Au sortir de table, un journaliste vient annoncer que l’ukase prorogeant la Douma a été signé cet après-midi et sera publié demain.

Je m’isole dans un coin du salon avec Kovalewsky et Milioukow. Ils me confient que, devant l’outrage infligé à la représentation nationale, ils veulent se retirer des commissions mixtes, organisées récemment au ministère de la Guerre pour intensifier le travail des usines :

— On repousse le concours de la Douma : soit ! Mais dorénavant, nous laisserons au Gouvernement seul toute la responsabilité de la guerre.

Je leur représente avec énergie combien cette conduite serait inopportune et même coupable :

— Il ne m’appartient pas d’apprécier vos mobiles et vos calculs politiques. Mais, comme ambassadeur de la France alliée, de la France qui est entrée en guerre pour la défense de la Russie, j’ai le droit de vous rappeler que vous êtes en face de l’ennemi, et que vous devez vous interdire tout acte, toute manifestation qui risquerait d’amoindrir votre effort militaire.

Ils me promettent d’y réfléchir. En terminant, Kovalewsky me dit :

— Ce renvoi de la Douma est un crime. On voudrait précipiter la révolution que l’on ne s’y prendrait pas autrement

Je lui demande :

— Croyez-vous que la crise actuelle puisse aboutir à des troubles révolutionnaires ?

Il échange un regard avec Milioukow. Puis, me fixant de son œil lumineux et fin, il me répond :

— Autant que cela dépendra de nous, il n’y aura pas de révolution pendant la guerre... Mais bientôt peut-être, cela ne dépendra plus de nous.

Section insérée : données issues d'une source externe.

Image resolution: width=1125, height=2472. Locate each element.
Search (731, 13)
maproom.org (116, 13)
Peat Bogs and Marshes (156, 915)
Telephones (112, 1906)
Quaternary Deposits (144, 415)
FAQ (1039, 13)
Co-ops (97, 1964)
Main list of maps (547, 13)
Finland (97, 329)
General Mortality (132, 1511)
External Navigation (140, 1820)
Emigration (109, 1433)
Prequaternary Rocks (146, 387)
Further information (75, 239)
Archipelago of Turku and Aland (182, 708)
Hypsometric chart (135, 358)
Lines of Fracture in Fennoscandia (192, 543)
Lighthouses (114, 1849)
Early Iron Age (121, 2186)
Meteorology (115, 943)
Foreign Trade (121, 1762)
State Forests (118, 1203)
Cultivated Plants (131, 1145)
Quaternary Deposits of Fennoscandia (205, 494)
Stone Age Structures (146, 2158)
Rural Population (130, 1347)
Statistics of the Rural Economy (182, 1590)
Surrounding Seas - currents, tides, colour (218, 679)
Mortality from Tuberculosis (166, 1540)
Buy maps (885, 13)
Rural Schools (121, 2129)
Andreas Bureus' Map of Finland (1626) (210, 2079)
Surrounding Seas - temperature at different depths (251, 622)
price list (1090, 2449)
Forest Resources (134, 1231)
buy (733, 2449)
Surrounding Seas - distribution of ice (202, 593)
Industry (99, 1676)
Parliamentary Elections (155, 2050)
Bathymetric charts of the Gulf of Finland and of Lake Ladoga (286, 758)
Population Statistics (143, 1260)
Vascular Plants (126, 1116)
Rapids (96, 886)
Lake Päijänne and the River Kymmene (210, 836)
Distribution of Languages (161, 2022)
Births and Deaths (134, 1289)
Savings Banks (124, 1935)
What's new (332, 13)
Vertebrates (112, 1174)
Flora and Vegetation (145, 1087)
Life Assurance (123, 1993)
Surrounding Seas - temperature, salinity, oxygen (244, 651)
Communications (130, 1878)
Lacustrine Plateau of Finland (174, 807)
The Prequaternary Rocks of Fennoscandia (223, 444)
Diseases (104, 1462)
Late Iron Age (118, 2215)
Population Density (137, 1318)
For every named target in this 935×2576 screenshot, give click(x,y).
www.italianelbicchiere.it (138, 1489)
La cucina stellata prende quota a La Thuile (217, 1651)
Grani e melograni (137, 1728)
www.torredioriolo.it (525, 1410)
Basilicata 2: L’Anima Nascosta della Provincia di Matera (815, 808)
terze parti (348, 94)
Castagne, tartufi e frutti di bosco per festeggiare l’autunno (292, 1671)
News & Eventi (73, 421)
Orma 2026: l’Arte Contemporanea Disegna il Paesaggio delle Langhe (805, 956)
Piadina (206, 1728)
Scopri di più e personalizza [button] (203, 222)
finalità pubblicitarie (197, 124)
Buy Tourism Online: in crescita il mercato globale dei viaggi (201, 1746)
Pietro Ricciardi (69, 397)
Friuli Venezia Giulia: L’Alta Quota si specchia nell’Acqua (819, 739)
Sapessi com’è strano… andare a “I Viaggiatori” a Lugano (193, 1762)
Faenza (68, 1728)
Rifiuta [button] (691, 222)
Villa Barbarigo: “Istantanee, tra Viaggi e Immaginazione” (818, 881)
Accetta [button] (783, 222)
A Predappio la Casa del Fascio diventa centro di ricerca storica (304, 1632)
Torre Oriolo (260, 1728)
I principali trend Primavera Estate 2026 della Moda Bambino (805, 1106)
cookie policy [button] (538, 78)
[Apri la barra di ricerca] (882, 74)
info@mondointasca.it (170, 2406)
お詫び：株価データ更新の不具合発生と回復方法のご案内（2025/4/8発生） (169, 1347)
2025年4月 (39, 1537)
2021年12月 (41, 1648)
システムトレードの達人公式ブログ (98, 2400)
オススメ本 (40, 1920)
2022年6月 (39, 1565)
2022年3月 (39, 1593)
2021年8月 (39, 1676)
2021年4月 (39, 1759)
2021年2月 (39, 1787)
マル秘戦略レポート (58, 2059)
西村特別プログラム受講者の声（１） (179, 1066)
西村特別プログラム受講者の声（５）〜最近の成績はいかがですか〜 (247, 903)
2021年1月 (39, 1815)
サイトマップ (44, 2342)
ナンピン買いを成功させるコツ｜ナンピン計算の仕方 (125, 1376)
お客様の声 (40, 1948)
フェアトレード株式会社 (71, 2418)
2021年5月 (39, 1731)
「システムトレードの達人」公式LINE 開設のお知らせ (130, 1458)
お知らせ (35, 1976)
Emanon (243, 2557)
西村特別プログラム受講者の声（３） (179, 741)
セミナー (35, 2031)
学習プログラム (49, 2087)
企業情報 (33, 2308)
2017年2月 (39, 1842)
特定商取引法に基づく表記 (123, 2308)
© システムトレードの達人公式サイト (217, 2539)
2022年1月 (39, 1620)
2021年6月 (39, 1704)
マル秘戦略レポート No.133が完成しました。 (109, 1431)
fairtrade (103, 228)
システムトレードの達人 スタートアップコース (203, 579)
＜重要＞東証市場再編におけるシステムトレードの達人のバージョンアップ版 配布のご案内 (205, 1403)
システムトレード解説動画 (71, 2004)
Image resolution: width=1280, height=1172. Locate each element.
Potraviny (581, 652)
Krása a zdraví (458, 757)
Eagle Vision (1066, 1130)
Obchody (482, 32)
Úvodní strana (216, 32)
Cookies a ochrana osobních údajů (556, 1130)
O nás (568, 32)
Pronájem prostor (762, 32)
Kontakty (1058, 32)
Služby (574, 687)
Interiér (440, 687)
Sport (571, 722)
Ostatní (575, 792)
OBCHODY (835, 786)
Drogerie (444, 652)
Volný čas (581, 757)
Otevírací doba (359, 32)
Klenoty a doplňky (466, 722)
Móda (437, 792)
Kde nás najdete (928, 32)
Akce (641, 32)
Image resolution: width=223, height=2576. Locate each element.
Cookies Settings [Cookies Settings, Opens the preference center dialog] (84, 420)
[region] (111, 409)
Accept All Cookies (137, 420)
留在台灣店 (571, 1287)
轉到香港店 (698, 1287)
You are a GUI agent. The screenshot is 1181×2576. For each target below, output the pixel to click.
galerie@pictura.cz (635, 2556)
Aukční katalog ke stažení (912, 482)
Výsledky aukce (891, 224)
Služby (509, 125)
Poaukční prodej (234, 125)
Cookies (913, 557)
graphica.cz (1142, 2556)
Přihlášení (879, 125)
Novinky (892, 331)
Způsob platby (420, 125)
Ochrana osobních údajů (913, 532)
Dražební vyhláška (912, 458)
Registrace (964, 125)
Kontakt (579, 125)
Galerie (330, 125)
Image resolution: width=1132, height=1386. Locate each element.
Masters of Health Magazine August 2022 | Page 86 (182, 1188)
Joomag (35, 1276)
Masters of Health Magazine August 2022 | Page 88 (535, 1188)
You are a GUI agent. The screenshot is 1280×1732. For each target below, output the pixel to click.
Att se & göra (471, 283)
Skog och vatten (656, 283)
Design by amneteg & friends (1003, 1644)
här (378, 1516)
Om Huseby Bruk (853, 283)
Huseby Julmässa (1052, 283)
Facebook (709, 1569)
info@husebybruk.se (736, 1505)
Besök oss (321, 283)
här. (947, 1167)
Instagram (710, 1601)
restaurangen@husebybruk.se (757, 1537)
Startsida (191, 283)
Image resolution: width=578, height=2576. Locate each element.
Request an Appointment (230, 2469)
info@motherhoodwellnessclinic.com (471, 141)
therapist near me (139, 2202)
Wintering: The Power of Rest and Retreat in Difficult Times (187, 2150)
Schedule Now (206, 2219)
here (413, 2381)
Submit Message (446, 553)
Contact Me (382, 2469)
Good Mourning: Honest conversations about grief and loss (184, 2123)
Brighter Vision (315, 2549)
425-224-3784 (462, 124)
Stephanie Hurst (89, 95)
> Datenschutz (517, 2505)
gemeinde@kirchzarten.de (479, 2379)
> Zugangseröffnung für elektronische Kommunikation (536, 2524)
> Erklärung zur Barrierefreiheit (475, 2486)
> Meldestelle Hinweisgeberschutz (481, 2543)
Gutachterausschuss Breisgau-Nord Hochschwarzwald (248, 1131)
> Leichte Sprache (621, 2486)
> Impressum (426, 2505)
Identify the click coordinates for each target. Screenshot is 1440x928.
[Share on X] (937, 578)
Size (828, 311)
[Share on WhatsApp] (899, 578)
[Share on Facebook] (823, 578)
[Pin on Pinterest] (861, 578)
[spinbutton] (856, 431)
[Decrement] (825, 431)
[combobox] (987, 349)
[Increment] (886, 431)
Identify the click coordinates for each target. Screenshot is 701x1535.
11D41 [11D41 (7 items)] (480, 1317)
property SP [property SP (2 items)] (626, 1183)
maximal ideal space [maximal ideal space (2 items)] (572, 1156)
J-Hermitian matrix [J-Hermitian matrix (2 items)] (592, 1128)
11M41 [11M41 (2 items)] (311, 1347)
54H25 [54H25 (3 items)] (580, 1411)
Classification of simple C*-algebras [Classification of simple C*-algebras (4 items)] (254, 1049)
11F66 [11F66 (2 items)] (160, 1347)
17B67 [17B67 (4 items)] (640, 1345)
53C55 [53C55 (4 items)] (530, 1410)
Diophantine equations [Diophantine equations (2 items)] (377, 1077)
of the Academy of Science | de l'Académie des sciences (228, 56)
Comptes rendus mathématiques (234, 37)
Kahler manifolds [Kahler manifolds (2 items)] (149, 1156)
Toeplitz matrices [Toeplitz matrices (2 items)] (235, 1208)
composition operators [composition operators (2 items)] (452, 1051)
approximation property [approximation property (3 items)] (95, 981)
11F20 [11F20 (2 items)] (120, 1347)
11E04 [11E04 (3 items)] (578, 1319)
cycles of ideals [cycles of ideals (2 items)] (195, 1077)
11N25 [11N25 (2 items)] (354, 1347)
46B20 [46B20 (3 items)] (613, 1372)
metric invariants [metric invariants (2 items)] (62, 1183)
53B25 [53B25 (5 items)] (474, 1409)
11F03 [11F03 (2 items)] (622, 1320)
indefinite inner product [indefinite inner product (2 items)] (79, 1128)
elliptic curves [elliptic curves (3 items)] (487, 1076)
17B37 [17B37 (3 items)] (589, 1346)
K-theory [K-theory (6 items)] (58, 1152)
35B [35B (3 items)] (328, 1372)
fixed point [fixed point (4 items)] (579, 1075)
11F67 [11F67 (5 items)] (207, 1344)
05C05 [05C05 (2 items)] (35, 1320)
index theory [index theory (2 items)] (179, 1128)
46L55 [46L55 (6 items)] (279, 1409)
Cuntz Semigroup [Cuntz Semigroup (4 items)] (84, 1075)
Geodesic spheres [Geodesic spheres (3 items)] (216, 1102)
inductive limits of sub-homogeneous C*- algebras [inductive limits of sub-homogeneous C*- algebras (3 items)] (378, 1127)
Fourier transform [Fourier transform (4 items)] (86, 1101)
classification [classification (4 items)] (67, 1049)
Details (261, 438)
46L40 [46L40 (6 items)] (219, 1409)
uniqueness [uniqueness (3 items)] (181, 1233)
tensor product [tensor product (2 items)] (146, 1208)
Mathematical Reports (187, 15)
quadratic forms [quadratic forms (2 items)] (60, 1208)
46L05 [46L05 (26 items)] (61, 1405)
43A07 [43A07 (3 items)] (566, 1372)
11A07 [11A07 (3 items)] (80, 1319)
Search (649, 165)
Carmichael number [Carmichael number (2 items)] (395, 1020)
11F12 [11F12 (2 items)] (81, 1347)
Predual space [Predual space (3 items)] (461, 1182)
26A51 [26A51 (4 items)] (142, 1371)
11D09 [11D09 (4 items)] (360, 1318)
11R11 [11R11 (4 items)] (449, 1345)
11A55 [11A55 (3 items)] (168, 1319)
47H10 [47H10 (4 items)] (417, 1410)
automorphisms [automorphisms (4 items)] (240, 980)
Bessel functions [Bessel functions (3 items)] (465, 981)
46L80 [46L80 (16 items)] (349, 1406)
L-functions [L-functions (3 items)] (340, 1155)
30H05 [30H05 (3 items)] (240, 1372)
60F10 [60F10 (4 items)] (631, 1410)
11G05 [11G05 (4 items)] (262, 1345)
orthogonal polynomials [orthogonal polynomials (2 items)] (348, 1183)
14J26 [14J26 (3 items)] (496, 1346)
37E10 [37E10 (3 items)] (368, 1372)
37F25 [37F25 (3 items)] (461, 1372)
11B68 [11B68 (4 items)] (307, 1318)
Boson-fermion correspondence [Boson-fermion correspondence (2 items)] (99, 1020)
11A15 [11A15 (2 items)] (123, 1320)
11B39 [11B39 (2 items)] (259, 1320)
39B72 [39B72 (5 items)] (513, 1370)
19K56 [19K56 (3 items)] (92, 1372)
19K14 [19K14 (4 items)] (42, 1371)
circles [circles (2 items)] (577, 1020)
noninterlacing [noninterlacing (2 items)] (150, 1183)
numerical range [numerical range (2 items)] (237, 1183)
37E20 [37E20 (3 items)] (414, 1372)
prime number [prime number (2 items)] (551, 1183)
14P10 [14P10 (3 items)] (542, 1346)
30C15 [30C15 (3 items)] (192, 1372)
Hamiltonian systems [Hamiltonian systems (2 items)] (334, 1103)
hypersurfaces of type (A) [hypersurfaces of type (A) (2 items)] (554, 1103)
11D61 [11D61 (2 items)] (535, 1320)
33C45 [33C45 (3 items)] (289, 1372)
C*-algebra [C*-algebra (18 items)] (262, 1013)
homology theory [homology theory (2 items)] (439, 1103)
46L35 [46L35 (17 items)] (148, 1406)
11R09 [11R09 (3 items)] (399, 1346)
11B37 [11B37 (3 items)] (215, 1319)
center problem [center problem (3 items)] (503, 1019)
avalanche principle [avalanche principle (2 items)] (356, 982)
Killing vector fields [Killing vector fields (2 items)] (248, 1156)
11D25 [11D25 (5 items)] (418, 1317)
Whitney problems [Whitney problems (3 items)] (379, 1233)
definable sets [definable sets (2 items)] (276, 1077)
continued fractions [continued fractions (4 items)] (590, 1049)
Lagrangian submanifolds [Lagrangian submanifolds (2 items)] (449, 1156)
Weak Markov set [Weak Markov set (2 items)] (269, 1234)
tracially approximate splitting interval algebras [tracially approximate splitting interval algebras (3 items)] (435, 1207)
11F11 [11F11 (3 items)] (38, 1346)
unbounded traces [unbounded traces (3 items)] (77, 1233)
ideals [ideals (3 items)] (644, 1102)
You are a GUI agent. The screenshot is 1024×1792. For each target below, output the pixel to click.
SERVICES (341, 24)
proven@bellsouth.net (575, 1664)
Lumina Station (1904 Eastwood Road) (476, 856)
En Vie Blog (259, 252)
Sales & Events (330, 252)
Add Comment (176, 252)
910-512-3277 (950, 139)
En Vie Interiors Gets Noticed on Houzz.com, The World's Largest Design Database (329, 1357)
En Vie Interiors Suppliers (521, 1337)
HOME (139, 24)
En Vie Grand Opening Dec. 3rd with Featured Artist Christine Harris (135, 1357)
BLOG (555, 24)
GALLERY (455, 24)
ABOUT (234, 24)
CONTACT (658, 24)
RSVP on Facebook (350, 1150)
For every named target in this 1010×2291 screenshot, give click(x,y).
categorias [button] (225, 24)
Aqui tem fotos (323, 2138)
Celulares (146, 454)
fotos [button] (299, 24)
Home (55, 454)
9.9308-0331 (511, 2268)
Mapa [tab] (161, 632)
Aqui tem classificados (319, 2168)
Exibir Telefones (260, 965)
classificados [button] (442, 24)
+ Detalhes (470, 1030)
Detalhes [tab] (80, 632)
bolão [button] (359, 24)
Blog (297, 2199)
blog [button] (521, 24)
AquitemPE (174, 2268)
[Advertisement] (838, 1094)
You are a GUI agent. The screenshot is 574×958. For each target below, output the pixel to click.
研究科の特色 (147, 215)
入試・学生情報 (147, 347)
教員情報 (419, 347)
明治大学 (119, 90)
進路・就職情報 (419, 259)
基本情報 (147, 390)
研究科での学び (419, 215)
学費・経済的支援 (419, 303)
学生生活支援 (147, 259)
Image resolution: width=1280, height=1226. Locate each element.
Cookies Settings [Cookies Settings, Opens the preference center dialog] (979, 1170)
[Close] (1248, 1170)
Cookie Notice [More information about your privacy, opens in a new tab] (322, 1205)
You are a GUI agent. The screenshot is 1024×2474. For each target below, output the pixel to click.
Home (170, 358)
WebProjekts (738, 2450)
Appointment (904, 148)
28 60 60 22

Resté seul avec Maxime Kovalewsky, je l’interroge sur ses travaux d’histoire et de sociologie. Ancien professeur à l’Université de Moscou, mainte fois tracassé pour l’indépendance de ses opinions, obligé de s’expatrier vers 1887, il a beaucoup voyagé en France, en Angleterre, aux États-Unis ; il est actuellement une des figures les plus marquantes de l’intelligentzia.